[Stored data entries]
━━━━━━━━

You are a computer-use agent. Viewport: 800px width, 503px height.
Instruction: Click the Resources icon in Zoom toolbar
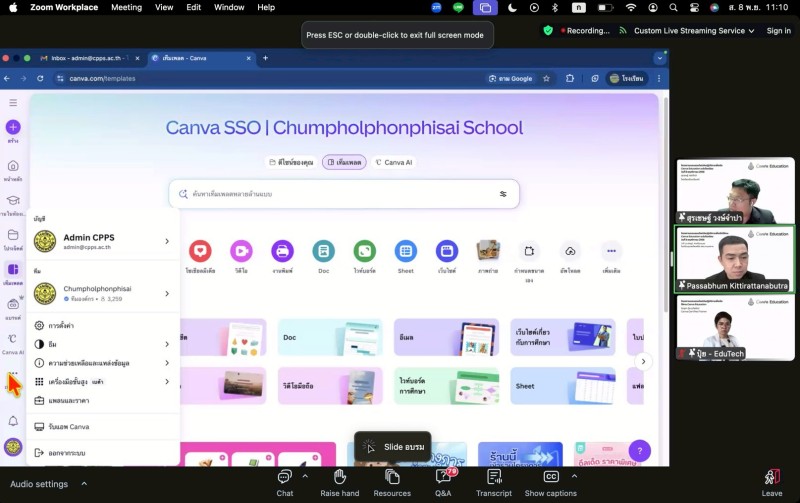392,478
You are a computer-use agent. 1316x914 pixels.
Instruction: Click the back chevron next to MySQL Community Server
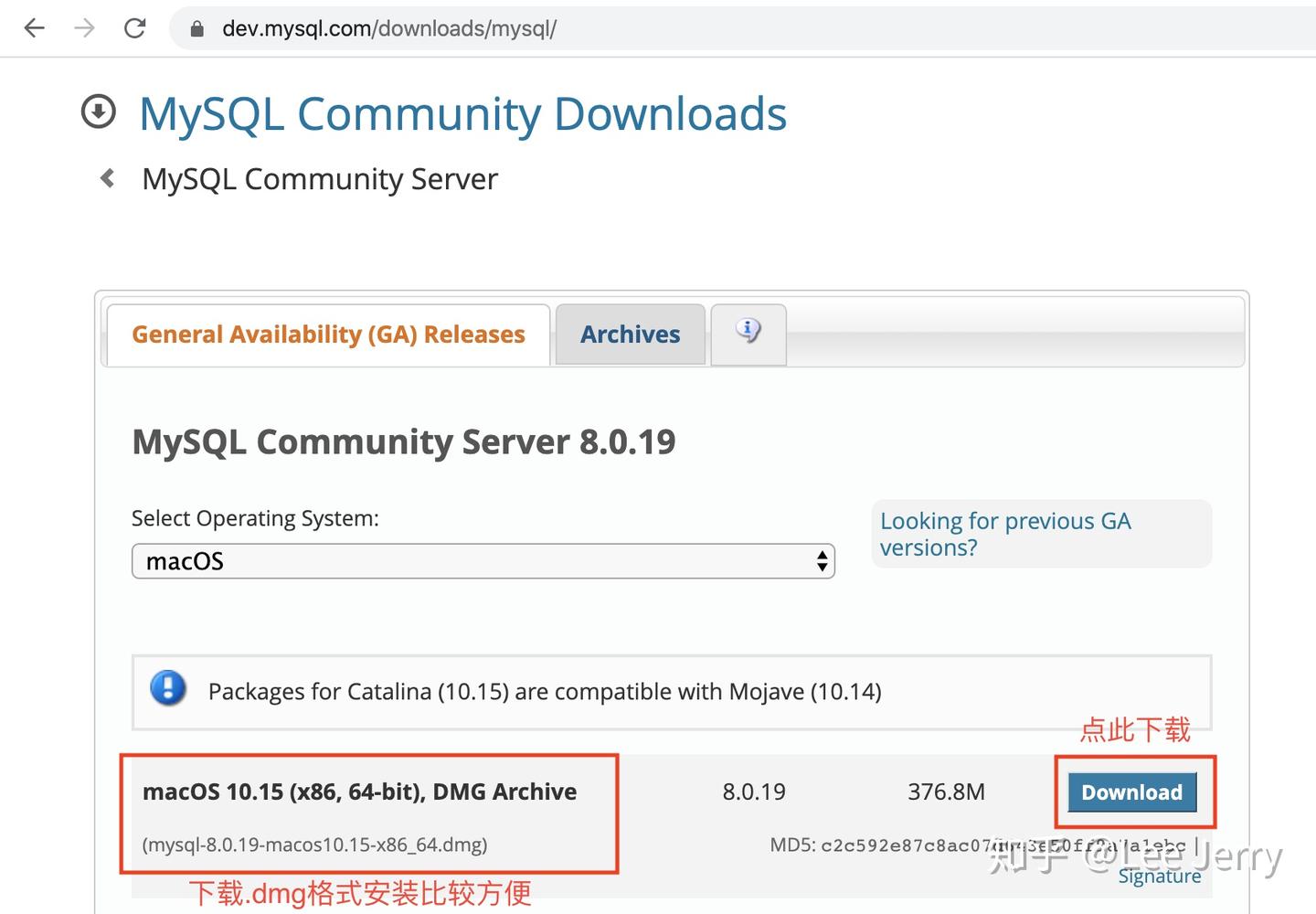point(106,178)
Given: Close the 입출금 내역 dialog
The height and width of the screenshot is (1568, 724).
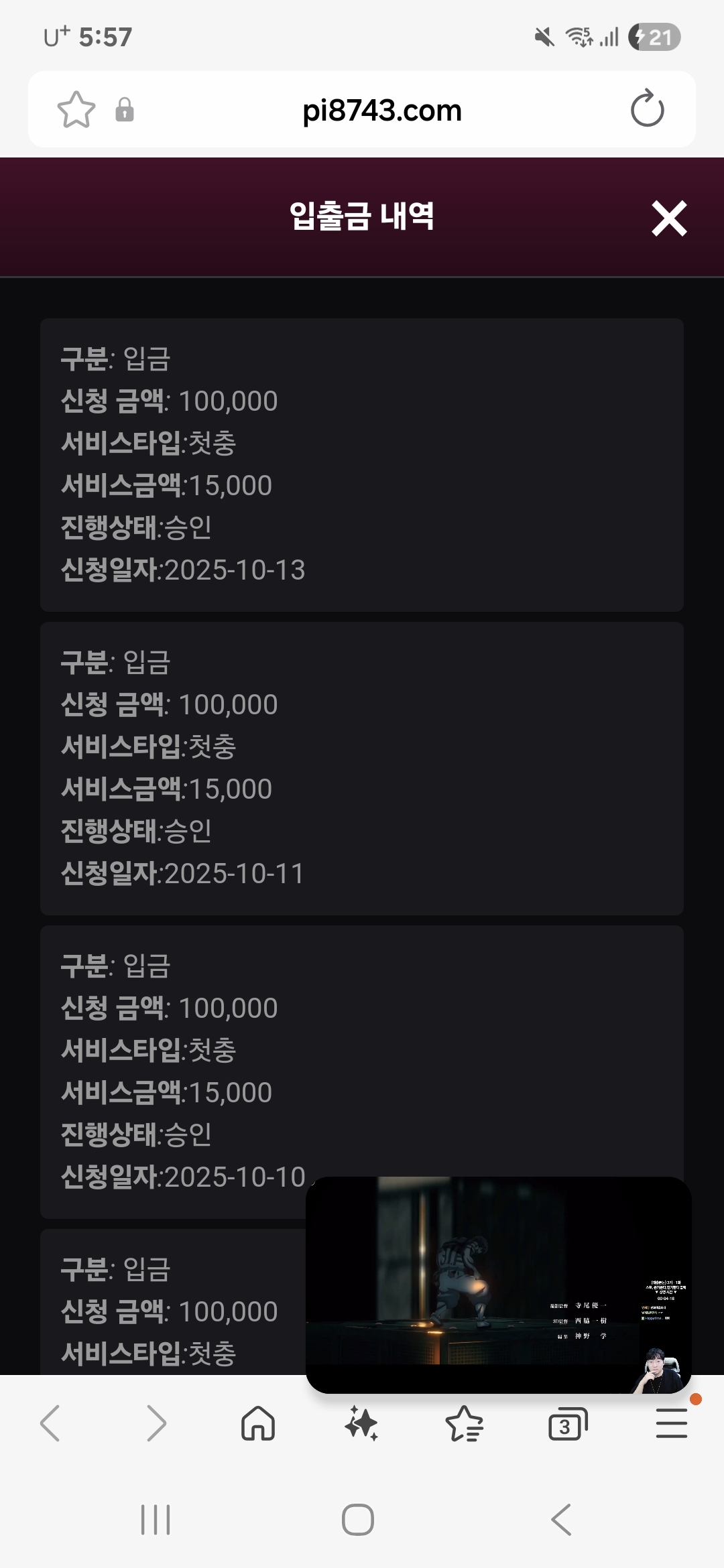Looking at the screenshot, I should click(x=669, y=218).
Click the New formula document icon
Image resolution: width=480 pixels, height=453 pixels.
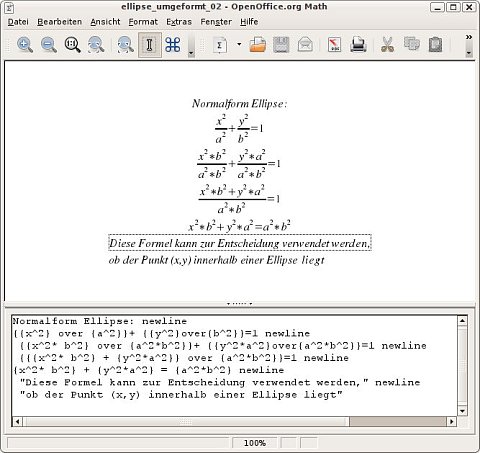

━━━━━━━━

WHAT TO DO:
Please output all of the entries above exactly, but without any picture.

ANSWER FOR THIS EXERCISE:
You are a computer-use agent. Viewport: 800px width, 503px height.
Instruction: Click the Resources icon in Zoom toolbar
392,478
You are a computer-use agent. 1316x914 pixels.
Instruction: Click the back chevron next to MySQL Community Server
point(106,178)
Given: Close the 입출금 내역 dialog
The height and width of the screenshot is (1568, 724).
Looking at the screenshot, I should click(x=669, y=218).
Click the New formula document icon
Image resolution: width=480 pixels, height=453 pixels.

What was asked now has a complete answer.